In 1970, Kobun Chino-sensei became Haiku Zendo's resident teacher.

In 1979, the Sangha bought a small former Pentecostal church on College Avenue in Mountain View for $40,000. The new zendo was named Kannon Do, "place of compassion". In 1983, Kobun appointed Les Kaye the spiritual leader of Kannon Do.

After years of preparation, the present Kannon Do was dedicated on March 3, 2007, on a one-half acre property acquired for $800,000, at 1972 Rock Street in Mountain View. It serves the surrounding Santa Clara Valley communities.

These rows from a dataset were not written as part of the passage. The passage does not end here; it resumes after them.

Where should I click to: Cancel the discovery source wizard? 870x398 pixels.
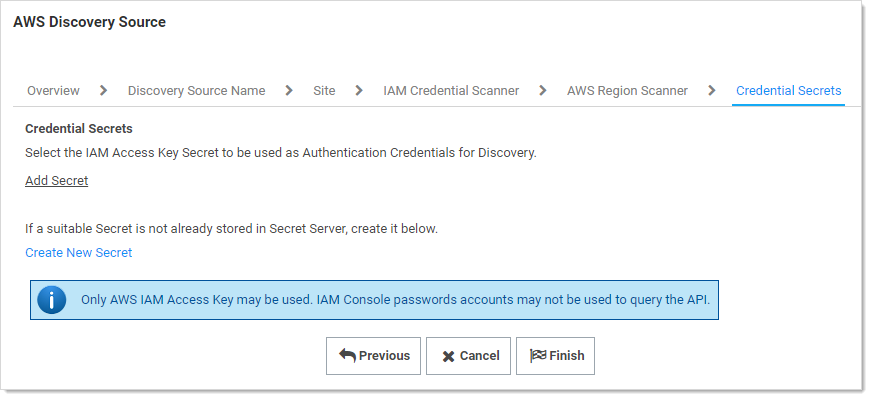[468, 356]

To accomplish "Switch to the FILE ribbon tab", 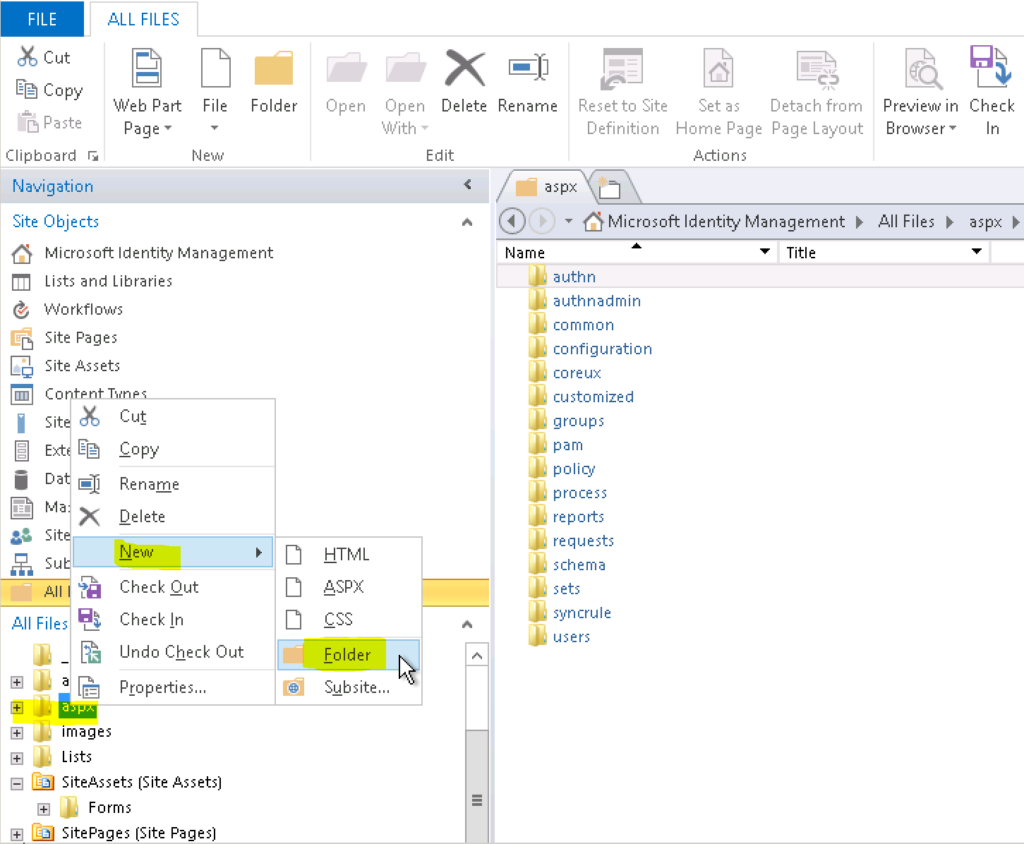I will point(42,19).
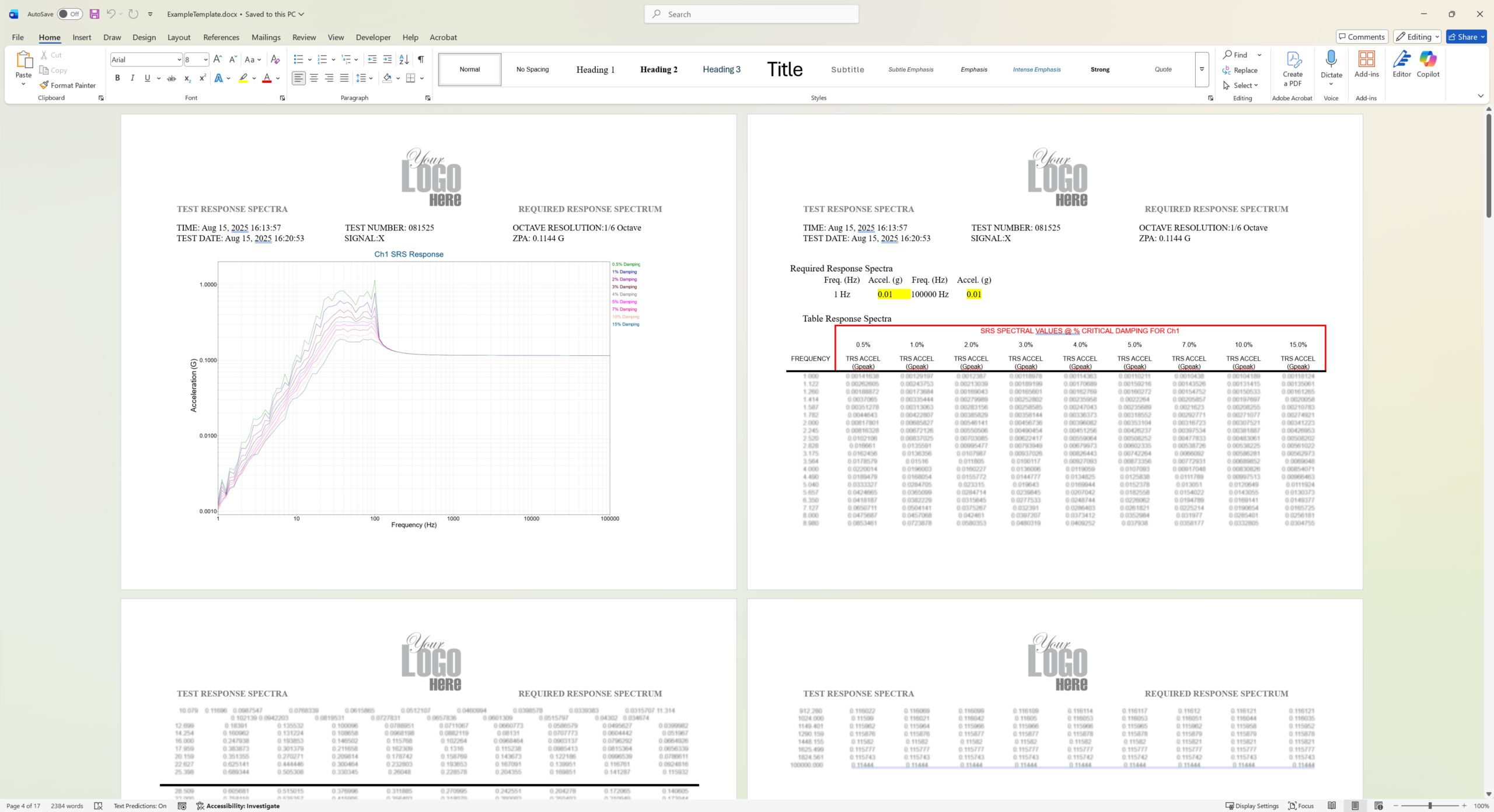This screenshot has height=812, width=1494.
Task: Toggle italic formatting
Action: click(x=132, y=78)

==Branch centers and centers of similar tradition==

Kannon Do branch centers include
- Zen Heart Sangha in Menlo Park / Woodside, Misha Shungen Merrill, Dharma heir of Les Kaye Roshi
- Ashland Zen Center in Ashland, Oregon, Harold Little and Patty Krahl ordained by Les Kaye Roshi
- Casco Zen Center in Casco, Maine
- Middle Way Zen in San Jose, Cornelia Junfu Shonkwiler, Dharma heir of Les Kaye Roshi
- Zen-Boulay.org in Paris, France

Kannon Do shares this tradition of practice established by Shunryu Suzuki with
- San Francisco Zen Center
- Tassajara Zen Mountain Center
- Berkeley Zen Center
- Sonoma Zen Mountain Center
- Green Gulch Farm Zen Center

== Abbot ==

Les Kaye is the current abbot of Kannon Do. He was ordained as a Zen monk by Shunryu Suzuki in 1971. Kaye was appointed spiritual leader of Kannon Do in 1982. In 1986, Kaye was recognized as a Zen teacher and a successor in the lineage of Shunryu Suzuki. Kaye worked for IBM in San Jose for over 30 years. He teaches the Meditation at Work program to organizations in Silicon Valley.

Kaye's book Zen at Work tells how his own meditation practice enhanced his life and work at IBM.

In his workbook Oryoki Manual, Kaye explains the traditional way of serving and eating meals in Soto Zen Monasteries.